DazzlingThreadArchiver.py

"""
How to use:
1: Don't.
2: If you really want to though - just run it. There's not really anything required on your behalf.
How it works is - it scrapes the pastebin file I maintain that's full of desu archive links(https://pastebin.com/raw/J9Q3r785) and grabs all the *numbered* Dazzling threads.

It ignores the (at the time of writing this, four) miscellanious/unnumbered ones. Those you'll have to just scrape manually by calling Monolith and then fixing the quote links(just make them relative, i.e [https://desuarchive.org/mlp/thread/35953696/#35953777] -> #35953777]);

After it scrapes all the links from the paste, it invokes a nifty utility called Monolith with each thread link two at a time by way of asyncio(you can change how many instances of Monolith run at a time by changing the N variable, but I recommend leaving it at 2 because CloudFlare will smite you... also it ain't nice to spam Desu with requests.)

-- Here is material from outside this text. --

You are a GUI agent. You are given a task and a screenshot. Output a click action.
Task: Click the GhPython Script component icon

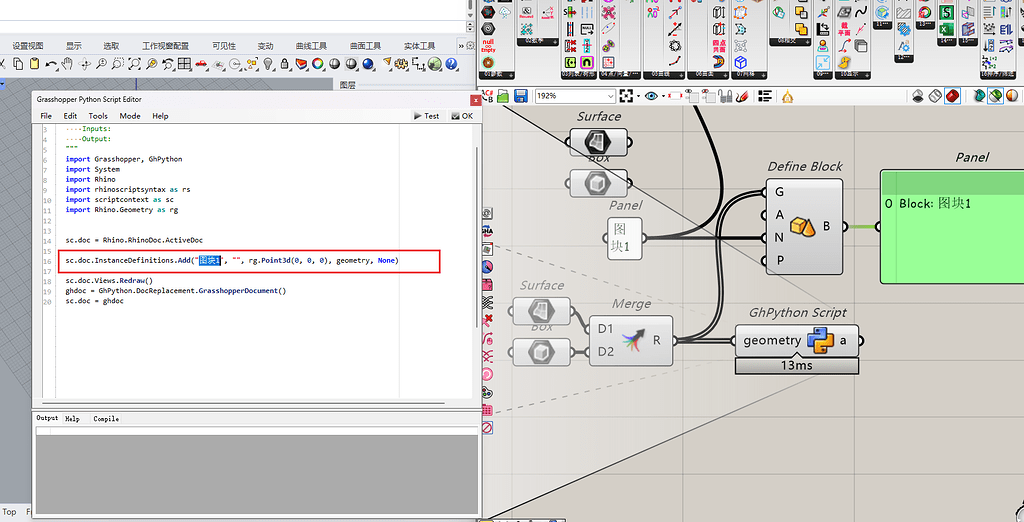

After monolith downloads a thread, the script then opens up the .html file and fixes the quote links in the same way mentioned above.
"""
# Requires beautifulsoup4, requests as dependencies
# Also requires github.com/Y2Z/monolith to be installed.
# NOTE: This is *extremely* hacky. There's barely any error handling, and it was made on a
#    'if it works it works' thought-process.
import os
import pathlib
import asyncio
import subprocess

from bs4 import BeautifulSoup
from requests import get


class DesuThread:
    def __init__(self, thread_number, thread_link):
        self.thread_number = thread_number
        self.thread_link = thread_link

    def __repr__(self):
        return repr(f'Dazzling Thread #{self.thread_number} ~ {self.thread_link}')


async def download(archive_dir, thread):
    if not os.path.exists(f'{archive_dir}/{thread.thread_number}.html'):
        print(f"Downloading thread number {thread.thread_number}...")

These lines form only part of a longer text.